→ Task list:
1. Please retype everything in the Auto Race crash article from "The exact cause" down to "after her debut.".
2. In the Auto Race crash article, how old was Maya Sato?

→ Text block:
════════════════════

Japan's glamour racer killed in crash

Published
By AFP

A Japanese woman speedway rider whose glamourous presence in the pit lane revitalised the sport has been killed in a high-speed accident just months after her debut, Auto Race's official website said.

Hiromi Sakai, 27, only took part in her first full Auto Race in July, when she and her 19-year-old colleague Maya Sato became the first women to compete in the sport for more than 40 years.

Auto Race, or Oto Resu, is a Japanese version of speedway raced on tarmac rather than dirt, using powerful, stripped-down machines with no brakes and handlebars specially modified to make cornering easier.

Sakai was training with other racers on Sunday at a circuit in Funabashi, east of Tokyo, when the accident happened. She was travelling at up to 150 kilometres (93 miles) per hour, said Auto Race's organising body JKA.

The exact cause was not clear, but Sakai flew off her bike and slammed into fencing. No other riders were involved.

"A medical team was brought in immediately, but despite the treatment she died due to a skull fracture," JKA said on its website.

JKA chairman Katsumi Ishiguro said in a statement: "I cannot express my sorrow enough that the accident occurred so soon after her debut, the first woman to take part in 44 years, and with a bright future ahead of her."

Auto Race recently re-opened its doors to women for the first time since the 1960s, and Sakai quit her job at a tourist agency to join a riders' boot camp which takes only about one in every 50 applicants.
She won her first victory a month after her debut.

════════════════════

→ Information supplied:
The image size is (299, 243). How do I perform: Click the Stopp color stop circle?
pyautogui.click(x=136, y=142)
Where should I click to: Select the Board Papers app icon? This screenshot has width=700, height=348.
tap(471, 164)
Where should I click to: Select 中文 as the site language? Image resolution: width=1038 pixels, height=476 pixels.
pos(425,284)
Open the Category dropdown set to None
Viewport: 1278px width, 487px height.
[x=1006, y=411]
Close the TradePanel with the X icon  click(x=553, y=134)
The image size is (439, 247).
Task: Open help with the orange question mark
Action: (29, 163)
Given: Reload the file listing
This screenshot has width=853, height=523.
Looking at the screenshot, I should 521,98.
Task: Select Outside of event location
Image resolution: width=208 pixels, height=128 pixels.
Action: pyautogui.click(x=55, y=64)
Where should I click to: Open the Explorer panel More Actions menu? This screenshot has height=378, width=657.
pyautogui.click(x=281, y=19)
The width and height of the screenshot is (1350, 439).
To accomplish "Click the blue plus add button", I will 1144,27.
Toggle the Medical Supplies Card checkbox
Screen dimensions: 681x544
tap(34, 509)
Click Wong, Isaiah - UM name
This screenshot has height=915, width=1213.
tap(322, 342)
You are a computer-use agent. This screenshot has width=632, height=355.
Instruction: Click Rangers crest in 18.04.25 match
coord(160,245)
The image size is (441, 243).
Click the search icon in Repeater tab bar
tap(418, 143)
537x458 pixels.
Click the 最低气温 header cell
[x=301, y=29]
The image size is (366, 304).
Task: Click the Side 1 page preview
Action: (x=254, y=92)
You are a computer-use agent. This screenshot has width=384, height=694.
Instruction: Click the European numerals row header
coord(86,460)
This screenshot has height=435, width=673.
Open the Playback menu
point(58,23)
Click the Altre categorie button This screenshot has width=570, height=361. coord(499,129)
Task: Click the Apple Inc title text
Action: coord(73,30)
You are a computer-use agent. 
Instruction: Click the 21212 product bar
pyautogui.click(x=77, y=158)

════════════════════

→ Answers below:
1.
The exact cause was not clear, but Sakai flew off her bike and slammed into fencing. No other riders were involved.

"A medical team was brought in immediately, but despite the treatment she died due to a skull fracture," JKA said on its website.

JKA chairman Katsumi Ishiguro said in a statement: "I cannot express my sorrow enough that the accident occurred so soon after her debut, the first woman to take part in 44 years, and with a bright future ahead of her."

Auto Race recently re-opened its doors to women for the first time since the 1960s, and Sakai quit her job at a tourist agency to join a riders' boot camp which takes only about one in every 50 applicants.
She won her first victory a month after her debut.

2. 19 years old.